Le royaume d’Annam possède une armée régulière et permanente qui a son mode de recrutement, en outre une milice locale qu’on lève dans les provinces selon les besoins de l’état de guerre ou de paix, mais ordinairement pour les défendre des exactions des pirates ou des irruptions des gens des montagnes (moï). Son système financier se traduit en impôts de diverses sortes portant les uns sur les personnes, les autres sur les produits de la terre, en taxes sur quelques métiers et professions, et en contributions pour le service militaire. Cette organisation, on le voit, ne le cède en rien à celle de beaucoup d’états européens. La perception de ces impôts se fait en argent ou en nature : elle est confiée aux autorités locales, qui, par une combinaison ingénieuse, sont intéressées à lui faire produire le plus possible, parce que l’excédant de la quotité de recettes due au trésor royal reste à leur disposition et leur permet de pourvoir aux besoins de la localité.

La division territoriale de la province comprenait, avant l’occupation française, des centres de population de diverse importance, correspondant à nos départemens, à nos arrondissemens, à nos cantons et à nos communes. Chacune de ces circonscriptions avait à sa tête un fonctionnaire d’un grade proportionné à son étendue, et qui était chargé de l’administrer civilement et judiciairement[1]. Le système communal est resté fortement constitué. La commune est régie par trois fonctionnaires, dont deux, élus par les notables,

  1. Le phu ou préfet avait sous ses ordres un huyen ou sous-préfet; chaque phu administre deux arrondissemens, dont l’un par lui-même directement, l’autre par l’entremise de son sous-préfet.

******************************

- TRAVAIL DEMANDÉ -
Selon l'extrait sur le royaume d'Annam, à qui la perception des impôts est-elle confiée ?

- DONNÉES PRÉSENTÉES -
******************************

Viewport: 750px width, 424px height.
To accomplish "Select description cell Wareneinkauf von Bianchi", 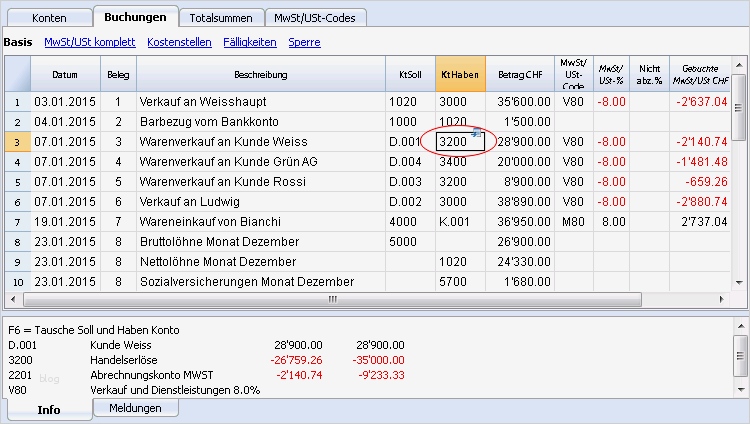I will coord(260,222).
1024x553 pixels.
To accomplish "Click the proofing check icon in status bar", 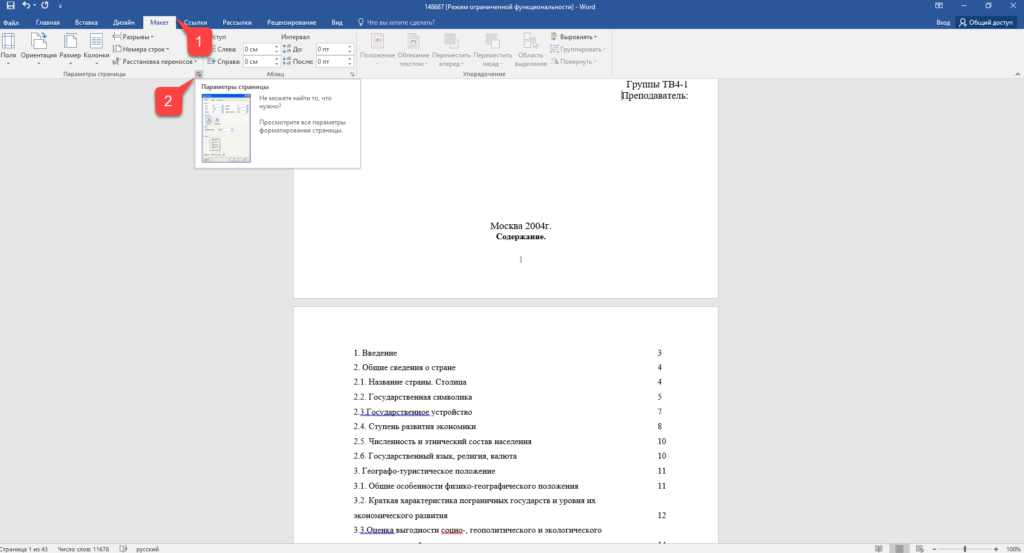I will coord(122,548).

******************************

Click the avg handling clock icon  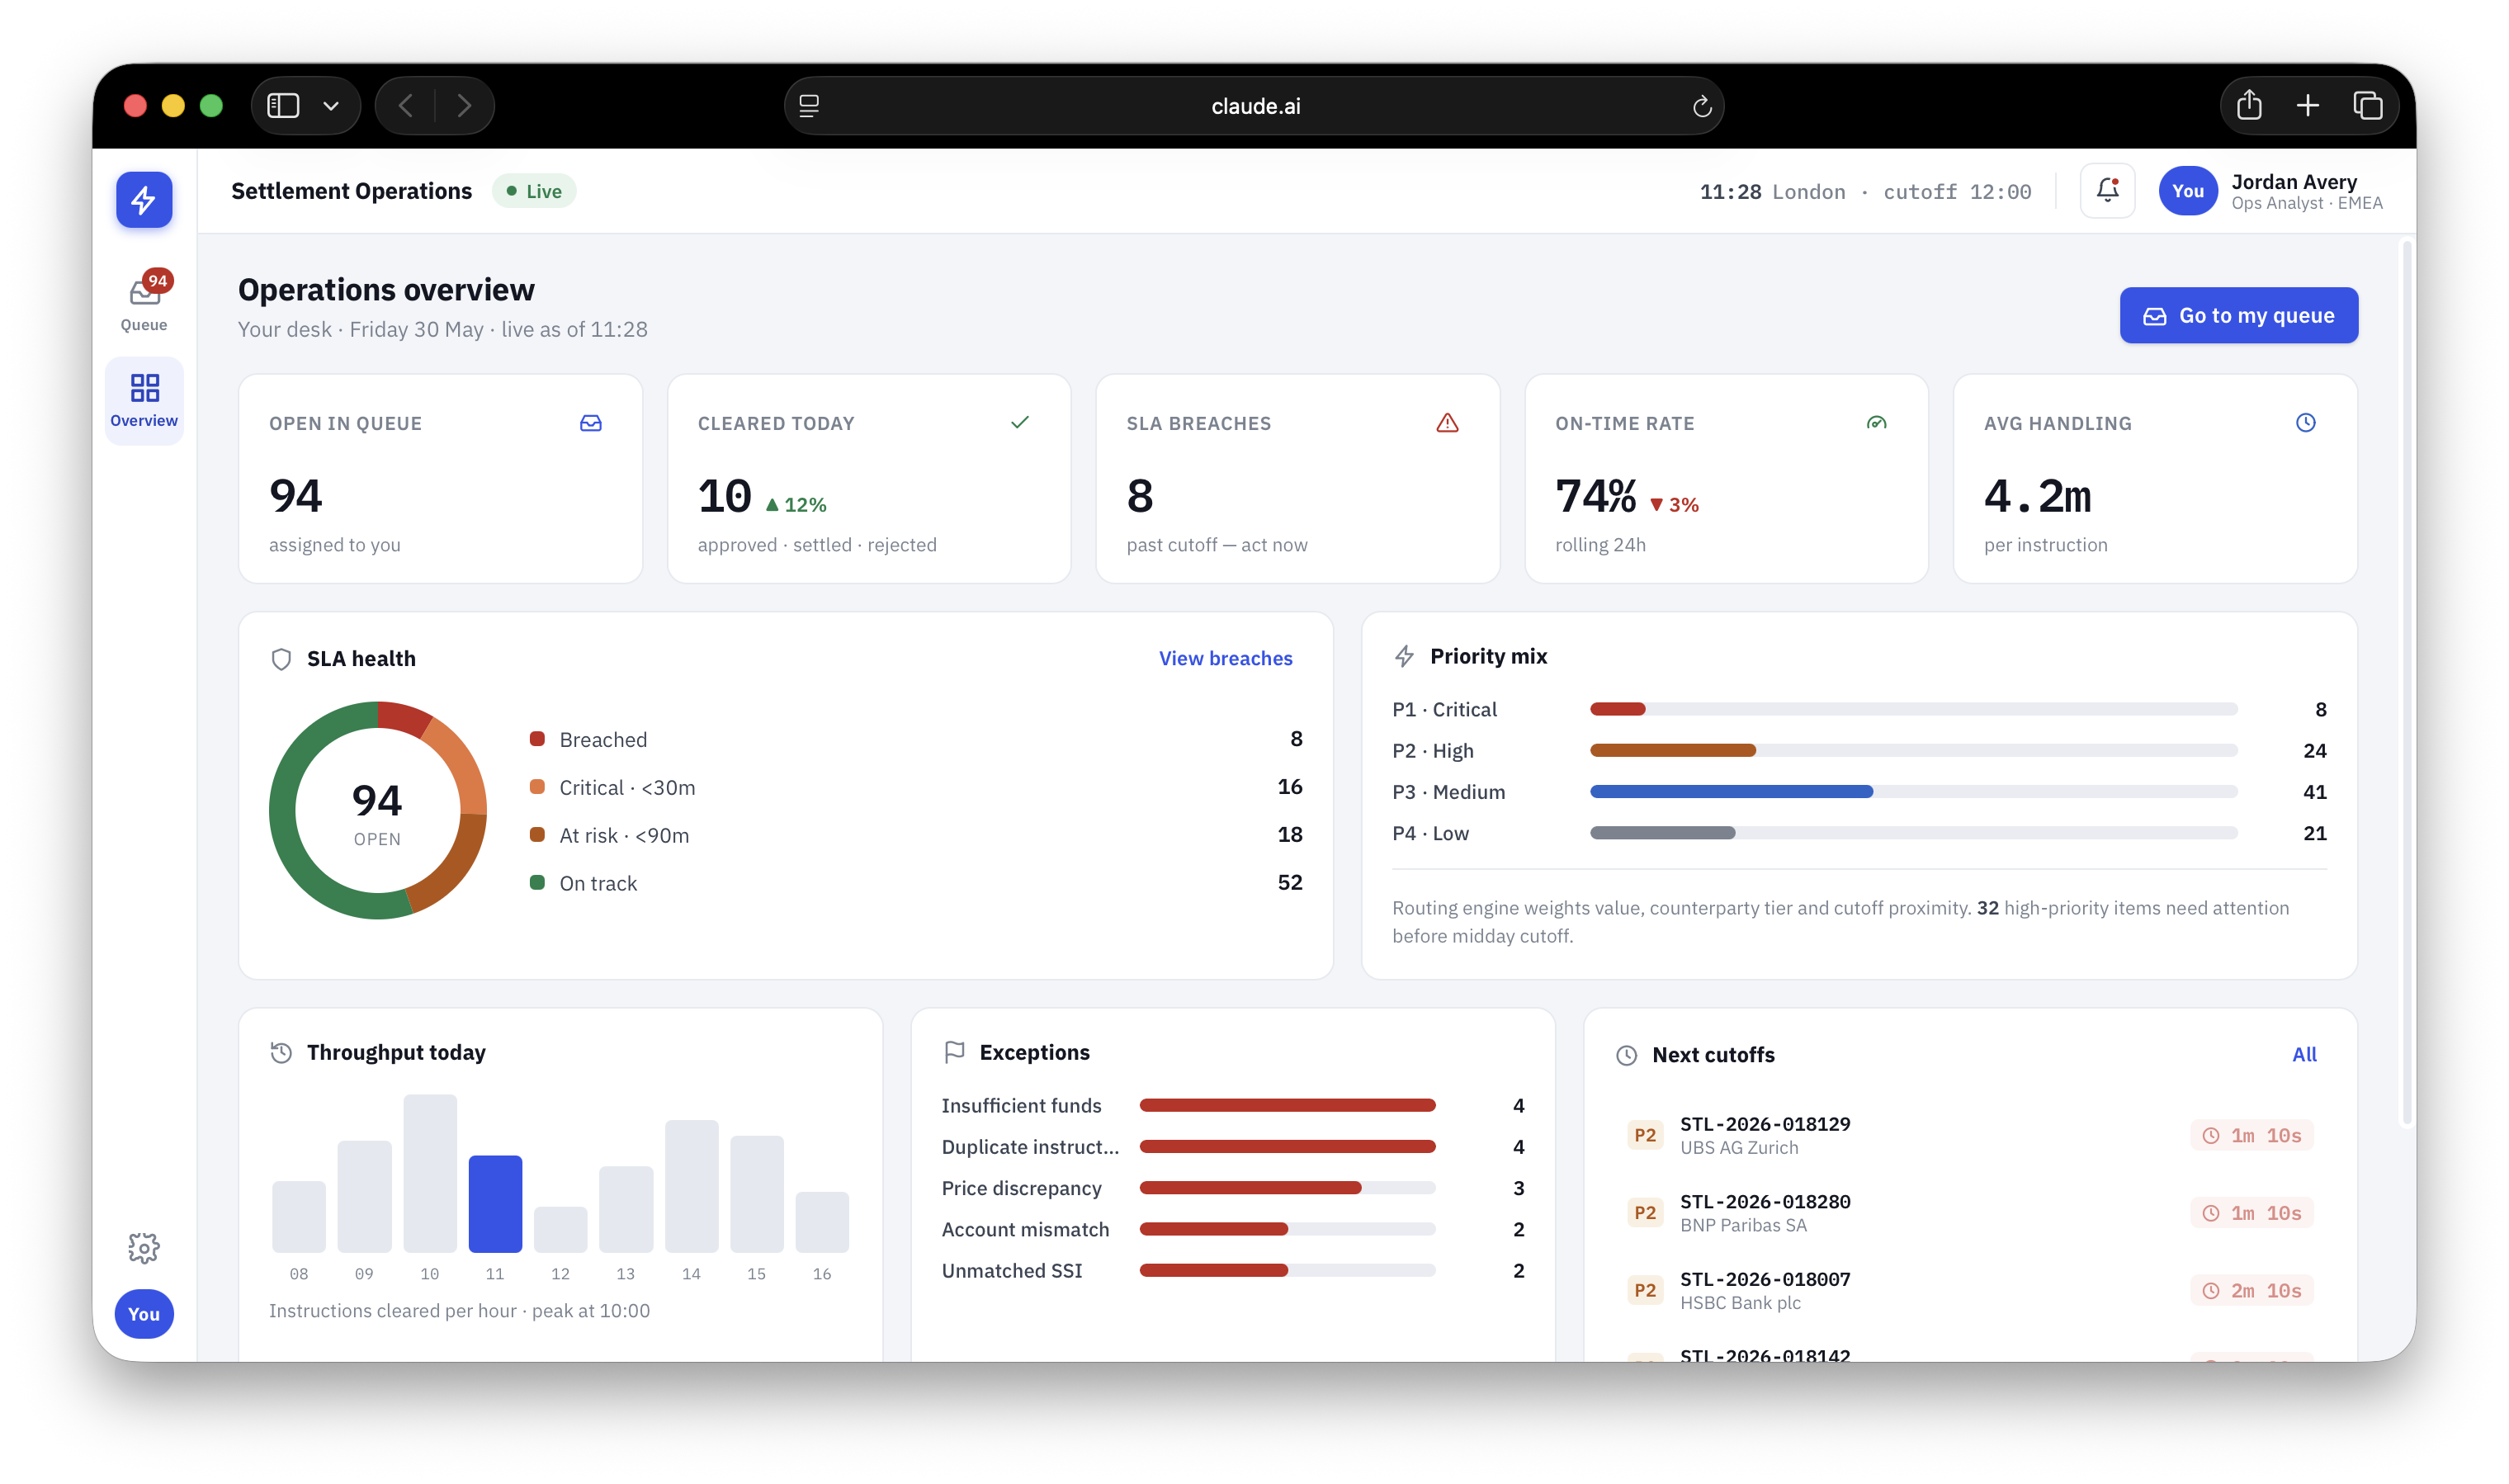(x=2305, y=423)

******************************

- RÉPONSE PROPOSÉE -
Elle est confiée aux autorités locales.